American species can and do become invasive in Asia and Europe. The chestnut blight came from Asia so there’s not much chance of that. Chinese chestnuts have some resistance because they evolved with the blight. American chestnuts were so badly impacted because there was no resistance.
My air conditioning system has a pipe outside where water drips and forms a little puddle that I had planned to put something ornamental under like flowers to make use of the drip for watering but there are some tromboncino squash vines on the ground there putting roots down in the puddle. Does it seem like a bad idea to let something that I’m gonna eat drink that runoff water or probably fine?
@Soiltech First Rosso to ripen! Going to try it tomorrow with dinner.
Great to see youre still enjoying your garden. That tomato looks excellent! Can’t beat those ridges.
I have 2 Rosso plants going now - excited to see them ripen. Soon enough!
Condensation is going ti be like distilled water…from my time looking it uo before, its totally cool…you will read warnings to not use on edible crops because of possible contamination?
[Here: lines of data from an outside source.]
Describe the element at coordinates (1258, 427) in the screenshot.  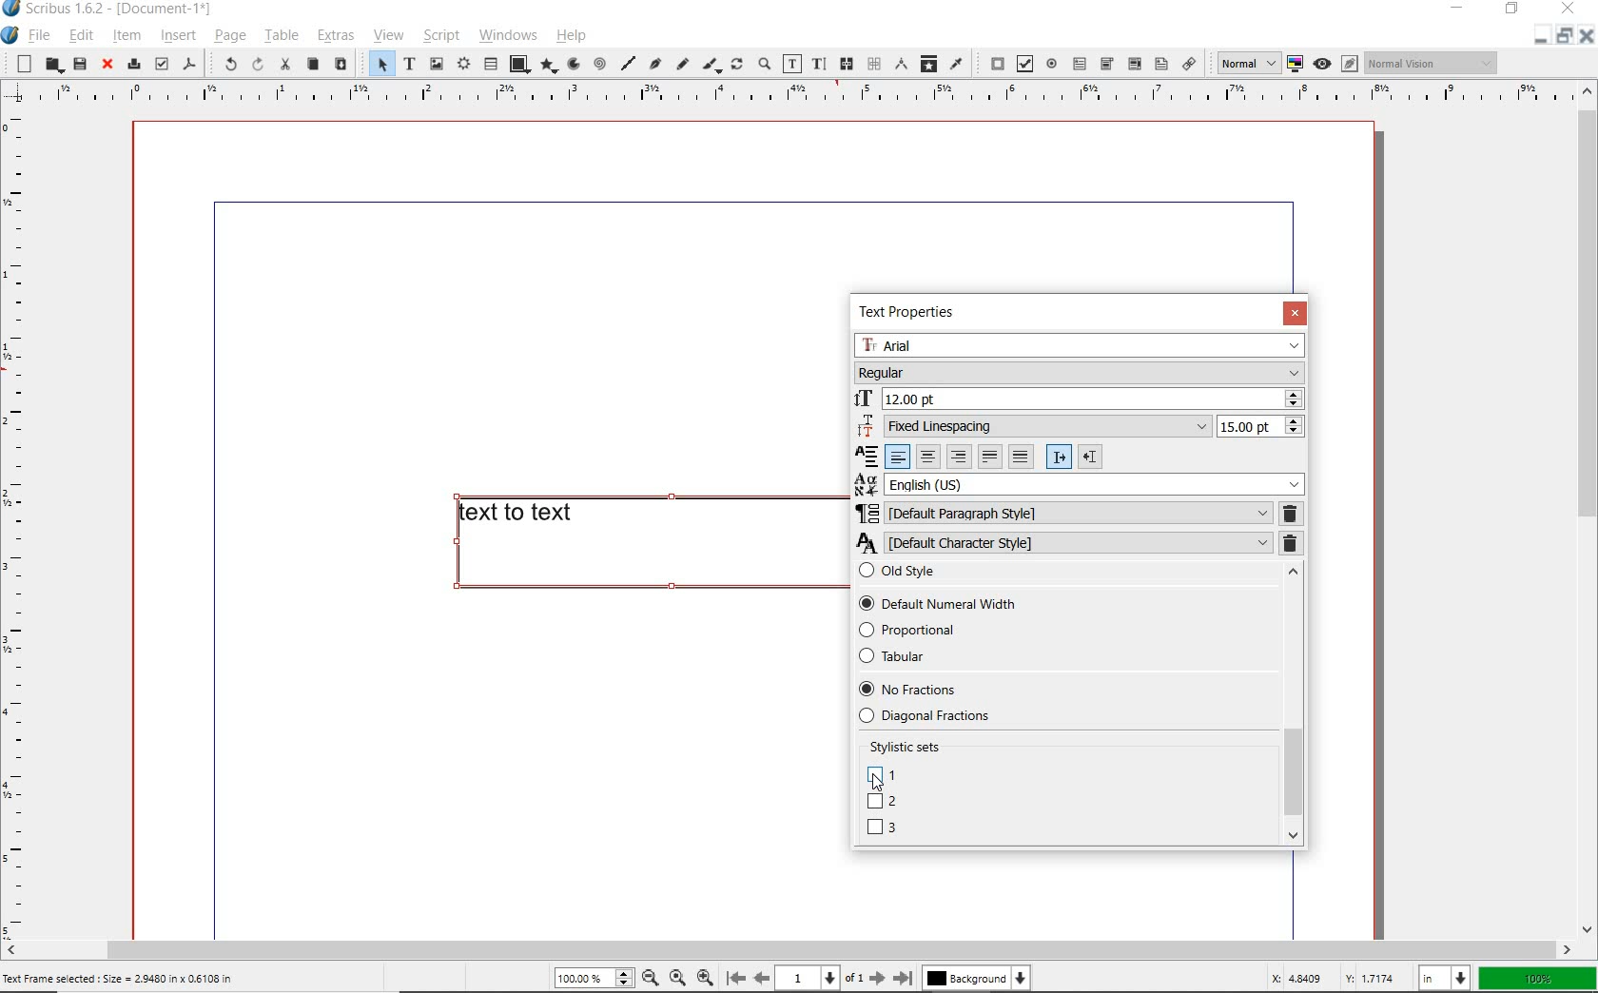
I see `15.00 pt` at that location.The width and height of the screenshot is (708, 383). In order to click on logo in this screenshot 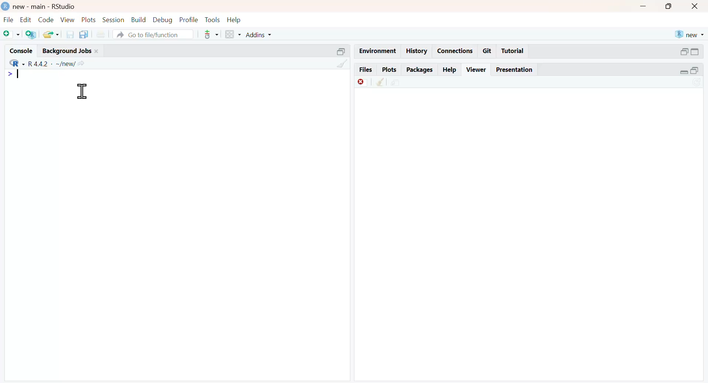, I will do `click(6, 6)`.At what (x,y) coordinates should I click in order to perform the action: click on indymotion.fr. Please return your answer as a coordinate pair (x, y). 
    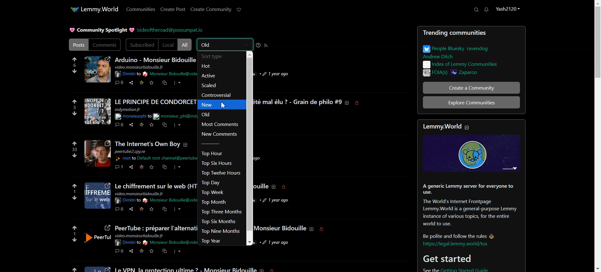
    Looking at the image, I should click on (128, 110).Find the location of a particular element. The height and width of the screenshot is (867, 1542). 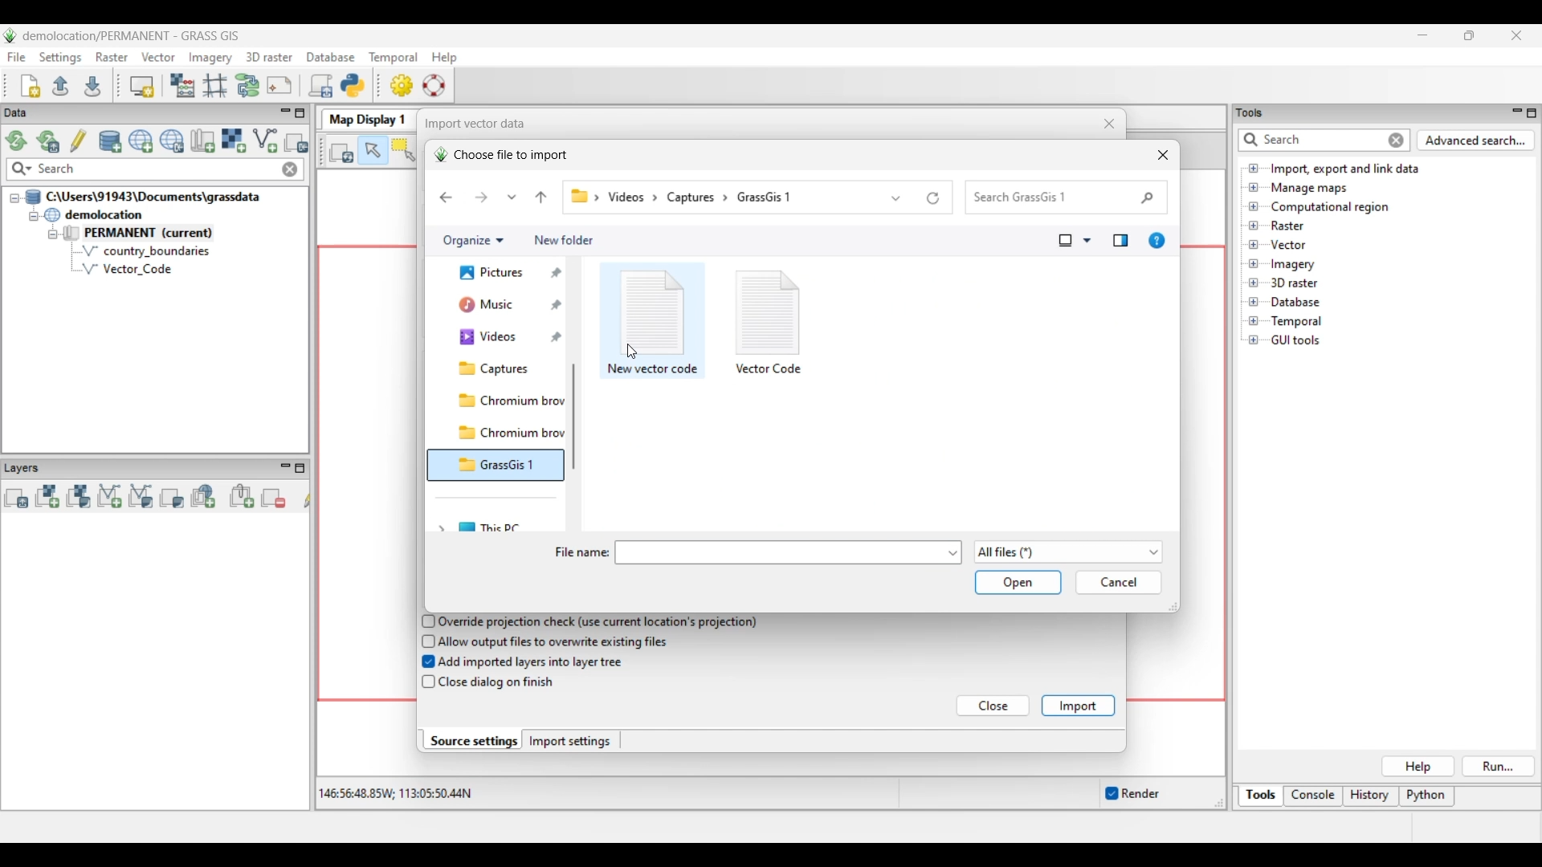

Click to open GUI tools is located at coordinates (1253, 340).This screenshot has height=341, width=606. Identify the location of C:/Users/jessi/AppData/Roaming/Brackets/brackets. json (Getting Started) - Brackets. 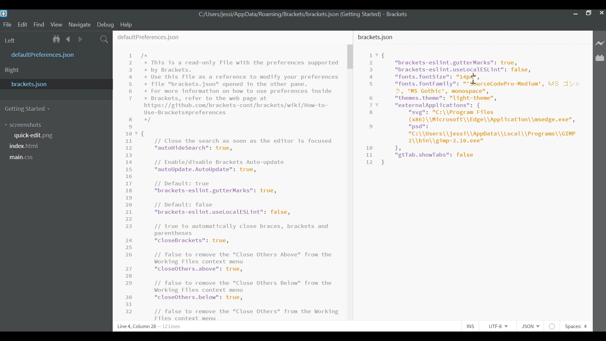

But idk why that truly is a concern(i just read possible mold/bacteria from a dirty ac, but thats not a real concern when you are using it to pour on soil).
Picked up a red elephant ear bulb from Etsy and she’s now above soil…going to transplant into the earthbox soon. I really love these things and would like to collect every pheno for a jungle setup.
I found this lovely neon color online and will have to acquire it
Condensate water is full of pathogens and a potential source for Legionaires disease. It shouldn’t be near anything you might eat.
Well shit. There are already some roots in the water for a week give or take and I just threw mulch over the other vine nodes near it a few hours ago for more roots lol. Would that make the other squash on the vine unsafe to eat now?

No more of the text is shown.